Not just “Rush has been using the same catchphrases for so long that they have a meaning that fans understand but first-time listeners don’t appreciate.”
But also that Limbaugh delivers extended, extemporaneous monologues that do not always lend themselves to soundbites.
Often, “taken out of context” is a dopey alibi, but when it comes to Rush Limbaugh, it can be very valid.
It may be unclear to some listeners that he is often using obviously invisible and inaudible “quotation marks” around certain phrases or even whole paragraphs.
OK, fine. But he posts transcripts right after each hour concludes.

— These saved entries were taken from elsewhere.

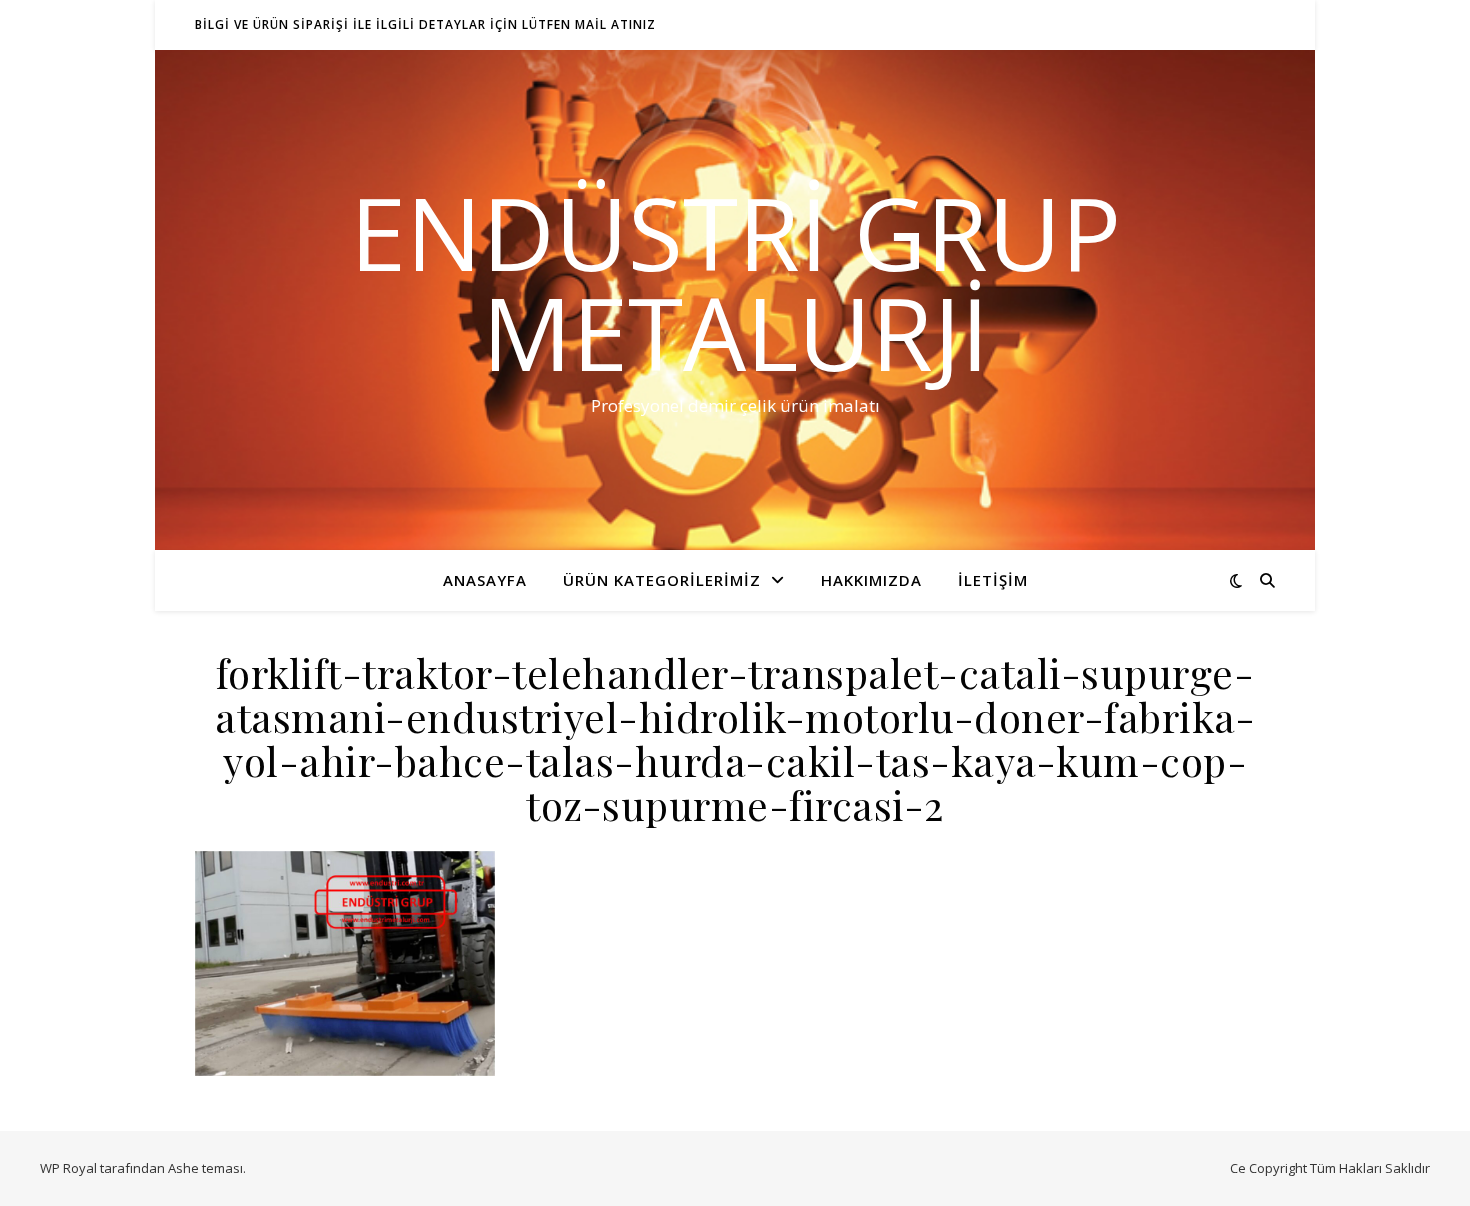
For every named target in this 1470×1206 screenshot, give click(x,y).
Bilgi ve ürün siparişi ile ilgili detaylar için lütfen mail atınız (425, 24)
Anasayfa (485, 580)
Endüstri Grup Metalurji (735, 282)
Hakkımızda (871, 580)
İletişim (993, 580)
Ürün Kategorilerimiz (662, 580)
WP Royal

So there is really no excuse.
Yesterday, Limbaugh was commenting on media coverage of Williams’ suicide, not necessarily the suicide itself:
So our last caller from Des Plaines, Illinois, wanted to know, “What is the politics in the coverage of the suicide of Robin Williams?” Well, I believe there is some. But I don’t think that the politics is driving it. I think there was, on the part of media and Hollywood, genuine affection for the guy that is driving it, but there is politics. If you notice the coverage is focused on how much he had, but it wasn’t enough.
“He had everything, everything that you would think would make you happy. But it didn’t.“ Now, what is the left’s worldview in general? What is it? If you had to attach not a philosophy but an attitude to a leftist worldview, it’s one of pessimism and darkness, sadness. They’re never happy, are they? They’re always angry about something. No matter what they get, they’re always angry.
They are animated in large part by the false promises of America, because the promises of America are not for everyone, as we see each and every day. I mean, right here there’s a story on the Fox News website. Do you know, it says right here, that the real reasons that Robin Williams killed himself are he was embarrassed at having to take television roles after a sterling movie career.
He had to take movie roles that were beneath him, sequels and so forth, and he finally had to do television just to get a paycheck because he was in so much financial distress. He’d had some divorces that ripped up his net worth, and he had a big ranch in Napa that he couldn’t afford any longer and had to put up for sale, and a house in Tiburon that he couldn’t afford anymore. This is all what’s in the Fox News story.
He had it all, but he had nothing. He made everybody else laugh but was miserable inside. I mean, it fits a certain picture, or a certain image that the left has. Talk about low expectations and general unhappiness and so forth.